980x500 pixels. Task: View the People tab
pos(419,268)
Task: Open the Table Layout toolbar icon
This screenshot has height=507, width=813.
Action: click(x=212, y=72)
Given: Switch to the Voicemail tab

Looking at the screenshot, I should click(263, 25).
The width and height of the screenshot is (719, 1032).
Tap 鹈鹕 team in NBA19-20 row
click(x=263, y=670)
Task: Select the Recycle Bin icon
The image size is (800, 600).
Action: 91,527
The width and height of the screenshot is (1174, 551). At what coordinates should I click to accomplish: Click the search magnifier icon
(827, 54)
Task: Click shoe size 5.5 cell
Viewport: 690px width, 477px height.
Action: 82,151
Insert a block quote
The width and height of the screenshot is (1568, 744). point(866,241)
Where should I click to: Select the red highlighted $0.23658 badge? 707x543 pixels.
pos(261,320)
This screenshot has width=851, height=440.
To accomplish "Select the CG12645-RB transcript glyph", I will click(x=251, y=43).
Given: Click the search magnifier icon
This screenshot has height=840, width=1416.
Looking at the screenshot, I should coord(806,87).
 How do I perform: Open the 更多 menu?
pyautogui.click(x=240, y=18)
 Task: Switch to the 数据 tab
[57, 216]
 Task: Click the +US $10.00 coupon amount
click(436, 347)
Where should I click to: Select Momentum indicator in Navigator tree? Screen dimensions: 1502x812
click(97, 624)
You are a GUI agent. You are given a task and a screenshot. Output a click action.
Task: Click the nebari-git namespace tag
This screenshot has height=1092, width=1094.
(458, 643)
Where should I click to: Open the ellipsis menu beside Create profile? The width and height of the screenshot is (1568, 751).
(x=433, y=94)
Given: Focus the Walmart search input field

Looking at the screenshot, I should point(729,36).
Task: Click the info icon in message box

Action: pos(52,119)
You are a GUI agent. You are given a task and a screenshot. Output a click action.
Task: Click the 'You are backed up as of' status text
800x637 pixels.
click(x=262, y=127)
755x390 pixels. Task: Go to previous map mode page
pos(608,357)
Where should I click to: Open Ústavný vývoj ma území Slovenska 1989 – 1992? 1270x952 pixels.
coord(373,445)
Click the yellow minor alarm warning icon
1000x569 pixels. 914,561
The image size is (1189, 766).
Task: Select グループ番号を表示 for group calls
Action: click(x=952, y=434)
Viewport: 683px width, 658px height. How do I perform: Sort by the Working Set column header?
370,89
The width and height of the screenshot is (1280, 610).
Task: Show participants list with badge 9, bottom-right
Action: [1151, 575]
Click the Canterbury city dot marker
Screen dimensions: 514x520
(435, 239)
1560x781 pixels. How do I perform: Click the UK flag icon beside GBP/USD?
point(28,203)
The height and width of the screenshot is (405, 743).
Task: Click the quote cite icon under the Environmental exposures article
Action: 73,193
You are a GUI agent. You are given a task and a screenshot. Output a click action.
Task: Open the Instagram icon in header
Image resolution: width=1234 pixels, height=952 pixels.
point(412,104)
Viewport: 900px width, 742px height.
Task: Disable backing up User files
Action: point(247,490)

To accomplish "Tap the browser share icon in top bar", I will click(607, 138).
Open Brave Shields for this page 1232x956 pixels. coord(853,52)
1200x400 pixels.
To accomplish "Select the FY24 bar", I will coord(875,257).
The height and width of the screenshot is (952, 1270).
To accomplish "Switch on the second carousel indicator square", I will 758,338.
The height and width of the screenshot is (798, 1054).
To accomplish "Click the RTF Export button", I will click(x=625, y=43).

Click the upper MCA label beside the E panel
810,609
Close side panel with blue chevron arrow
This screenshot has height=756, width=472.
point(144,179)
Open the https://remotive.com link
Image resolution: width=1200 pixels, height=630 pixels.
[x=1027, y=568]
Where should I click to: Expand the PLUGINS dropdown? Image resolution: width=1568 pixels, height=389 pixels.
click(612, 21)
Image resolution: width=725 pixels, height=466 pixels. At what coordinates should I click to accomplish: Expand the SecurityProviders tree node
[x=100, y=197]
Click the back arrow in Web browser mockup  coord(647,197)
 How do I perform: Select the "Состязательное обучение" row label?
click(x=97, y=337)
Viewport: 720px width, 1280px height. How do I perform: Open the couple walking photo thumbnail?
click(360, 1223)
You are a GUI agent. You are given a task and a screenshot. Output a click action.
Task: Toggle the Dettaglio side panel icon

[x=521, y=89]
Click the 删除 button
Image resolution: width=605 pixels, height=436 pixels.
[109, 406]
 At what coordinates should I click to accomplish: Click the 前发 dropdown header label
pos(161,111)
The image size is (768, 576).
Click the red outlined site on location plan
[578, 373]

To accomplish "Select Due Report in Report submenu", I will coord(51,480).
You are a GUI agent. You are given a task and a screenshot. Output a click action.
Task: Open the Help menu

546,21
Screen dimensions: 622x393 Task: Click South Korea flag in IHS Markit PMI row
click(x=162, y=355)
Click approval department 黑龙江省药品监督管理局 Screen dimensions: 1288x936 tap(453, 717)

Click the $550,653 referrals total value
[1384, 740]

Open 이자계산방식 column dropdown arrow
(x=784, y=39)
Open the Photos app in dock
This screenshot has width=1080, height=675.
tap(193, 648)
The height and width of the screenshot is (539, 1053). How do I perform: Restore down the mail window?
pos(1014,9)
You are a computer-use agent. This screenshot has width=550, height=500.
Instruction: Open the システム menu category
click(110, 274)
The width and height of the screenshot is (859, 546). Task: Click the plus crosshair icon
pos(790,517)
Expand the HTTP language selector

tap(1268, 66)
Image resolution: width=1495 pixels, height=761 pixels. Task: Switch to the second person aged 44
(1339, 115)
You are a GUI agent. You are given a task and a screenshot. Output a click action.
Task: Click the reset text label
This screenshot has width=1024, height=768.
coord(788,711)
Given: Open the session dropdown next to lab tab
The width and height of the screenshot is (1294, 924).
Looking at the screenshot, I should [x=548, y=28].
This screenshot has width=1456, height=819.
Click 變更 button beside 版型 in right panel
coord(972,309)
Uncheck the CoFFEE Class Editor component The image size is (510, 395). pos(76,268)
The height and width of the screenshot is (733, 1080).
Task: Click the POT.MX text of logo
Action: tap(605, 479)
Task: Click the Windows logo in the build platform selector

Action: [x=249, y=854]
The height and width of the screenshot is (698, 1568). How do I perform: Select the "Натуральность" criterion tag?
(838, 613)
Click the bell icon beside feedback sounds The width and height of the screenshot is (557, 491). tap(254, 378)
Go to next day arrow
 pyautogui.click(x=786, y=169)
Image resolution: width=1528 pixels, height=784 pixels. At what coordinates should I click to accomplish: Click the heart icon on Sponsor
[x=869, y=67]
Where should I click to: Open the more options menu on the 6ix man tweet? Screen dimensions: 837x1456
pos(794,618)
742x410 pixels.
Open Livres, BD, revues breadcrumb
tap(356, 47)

§ WHAT THIS TASK INVOLVES
Copy down the whole of the data above, matching it exactly.

§ EXPECTED ANSWER
980x500 pixels. Task: View the People tab
pos(419,268)
Task: Open the Table Layout toolbar icon
This screenshot has height=507, width=813.
Action: click(x=212, y=72)
Given: Switch to the Voicemail tab

Looking at the screenshot, I should click(263, 25).
The width and height of the screenshot is (719, 1032).
Tap 鹈鹕 team in NBA19-20 row
click(x=263, y=670)
Task: Select the Recycle Bin icon
The image size is (800, 600).
Action: 91,527
The width and height of the screenshot is (1174, 551). At what coordinates should I click to accomplish: Click the search magnifier icon
(827, 54)
Task: Click shoe size 5.5 cell
Viewport: 690px width, 477px height.
Action: 82,151
Insert a block quote
The width and height of the screenshot is (1568, 744). point(866,241)
Where should I click to: Select the red highlighted $0.23658 badge? 707x543 pixels.
pos(261,320)
This screenshot has width=851, height=440.
To accomplish "Select the CG12645-RB transcript glyph", I will click(x=251, y=43).
Given: Click the search magnifier icon
This screenshot has height=840, width=1416.
Looking at the screenshot, I should coord(806,87).
 How do I perform: Open the 更多 menu?
pyautogui.click(x=240, y=18)
 Task: Switch to the 数据 tab
[57, 216]
 Task: Click the +US $10.00 coupon amount
click(436, 347)
Where should I click to: Select Momentum indicator in Navigator tree? Screen dimensions: 1502x812
click(97, 624)
You are a GUI agent. You are given a task and a screenshot. Output a click action.
Task: Click the nebari-git namespace tag
This screenshot has height=1092, width=1094.
(458, 643)
Where should I click to: Open the ellipsis menu beside Create profile? The width and height of the screenshot is (1568, 751).
(x=433, y=94)
Given: Focus the Walmart search input field

Looking at the screenshot, I should point(729,36).
Task: Click the info icon in message box

Action: pos(52,119)
You are a GUI agent. You are given a task and a screenshot. Output a click action.
Task: Click the 'You are backed up as of' status text
800x637 pixels.
click(x=262, y=127)
755x390 pixels. Task: Go to previous map mode page
pos(608,357)
Where should I click to: Open Ústavný vývoj ma území Slovenska 1989 – 1992? 1270x952 pixels.
coord(373,445)
Click the yellow minor alarm warning icon
1000x569 pixels. 914,561
The image size is (1189, 766).
Task: Select グループ番号を表示 for group calls
Action: click(x=952, y=434)
Viewport: 683px width, 658px height. How do I perform: Sort by the Working Set column header?
370,89
The width and height of the screenshot is (1280, 610).
Task: Show participants list with badge 9, bottom-right
Action: [1151, 575]
Click the Canterbury city dot marker
Screen dimensions: 514x520
(435, 239)
1560x781 pixels. How do I perform: Click the UK flag icon beside GBP/USD?
point(28,203)
The height and width of the screenshot is (405, 743).
Task: Click the quote cite icon under the Environmental exposures article
Action: 73,193
You are a GUI agent. You are given a task and a screenshot. Output a click action.
Task: Open the Instagram icon in header
Image resolution: width=1234 pixels, height=952 pixels.
point(412,104)
Viewport: 900px width, 742px height.
Task: Disable backing up User files
Action: point(247,490)

To accomplish "Tap the browser share icon in top bar", I will click(607, 138).
Open Brave Shields for this page 1232x956 pixels. coord(853,52)
1200x400 pixels.
To accomplish "Select the FY24 bar", I will coord(875,257).
The height and width of the screenshot is (952, 1270).
To accomplish "Switch on the second carousel indicator square", I will 758,338.
The height and width of the screenshot is (798, 1054).
To accomplish "Click the RTF Export button", I will click(x=625, y=43).

Click the upper MCA label beside the E panel
810,609
Close side panel with blue chevron arrow
This screenshot has height=756, width=472.
point(144,179)
Open the https://remotive.com link
Image resolution: width=1200 pixels, height=630 pixels.
[x=1027, y=568]
Where should I click to: Expand the PLUGINS dropdown? Image resolution: width=1568 pixels, height=389 pixels.
click(612, 21)
Image resolution: width=725 pixels, height=466 pixels. At what coordinates should I click to accomplish: Expand the SecurityProviders tree node
[x=100, y=197]
Click the back arrow in Web browser mockup  coord(647,197)
 How do I perform: Select the "Состязательное обучение" row label?
click(x=97, y=337)
Viewport: 720px width, 1280px height. How do I perform: Open the couple walking photo thumbnail?
click(360, 1223)
You are a GUI agent. You are given a task and a screenshot. Output a click action.
Task: Toggle the Dettaglio side panel icon

[x=521, y=89]
Click the 删除 button
Image resolution: width=605 pixels, height=436 pixels.
[109, 406]
 At what coordinates should I click to accomplish: Click the 前发 dropdown header label
pos(161,111)
The image size is (768, 576).
Click the red outlined site on location plan
[578, 373]

To accomplish "Select Due Report in Report submenu", I will coord(51,480).
You are a GUI agent. You are given a task and a screenshot. Output a click action.
Task: Open the Help menu

546,21
Screen dimensions: 622x393 Task: Click South Korea flag in IHS Markit PMI row
click(x=162, y=355)
Click approval department 黑龙江省药品监督管理局 Screen dimensions: 1288x936 tap(453, 717)

Click the $550,653 referrals total value
[1384, 740]

Open 이자계산방식 column dropdown arrow
(x=784, y=39)
Open the Photos app in dock
This screenshot has width=1080, height=675.
tap(193, 648)
The height and width of the screenshot is (539, 1053). How do I perform: Restore down the mail window?
pos(1014,9)
You are a computer-use agent. This screenshot has width=550, height=500.
Instruction: Open the システム menu category
click(110, 274)
The width and height of the screenshot is (859, 546). Task: Click the plus crosshair icon
pos(790,517)
Expand the HTTP language selector

tap(1268, 66)
Image resolution: width=1495 pixels, height=761 pixels. Task: Switch to the second person aged 44
(1339, 115)
You are a GUI agent. You are given a task and a screenshot. Output a click action.
Task: Click the reset text label
This screenshot has width=1024, height=768.
coord(788,711)
Given: Open the session dropdown next to lab tab
The width and height of the screenshot is (1294, 924).
Looking at the screenshot, I should [x=548, y=28].
This screenshot has width=1456, height=819.
Click 變更 button beside 版型 in right panel
coord(972,309)
Uncheck the CoFFEE Class Editor component The image size is (510, 395). pos(76,268)
The height and width of the screenshot is (733, 1080).
Task: Click the POT.MX text of logo
Action: tap(605, 479)
Task: Click the Windows logo in the build platform selector

Action: [x=249, y=854]
The height and width of the screenshot is (698, 1568). How do I perform: Select the "Натуральность" criterion tag?
(838, 613)
Click the bell icon beside feedback sounds The width and height of the screenshot is (557, 491). tap(254, 378)
Go to next day arrow
 pyautogui.click(x=786, y=169)
Image resolution: width=1528 pixels, height=784 pixels. At what coordinates should I click to accomplish: Click the heart icon on Sponsor
[x=869, y=67]
Where should I click to: Open the more options menu on the 6ix man tweet? Screen dimensions: 837x1456
pos(794,618)
742x410 pixels.
Open Livres, BD, revues breadcrumb
tap(356, 47)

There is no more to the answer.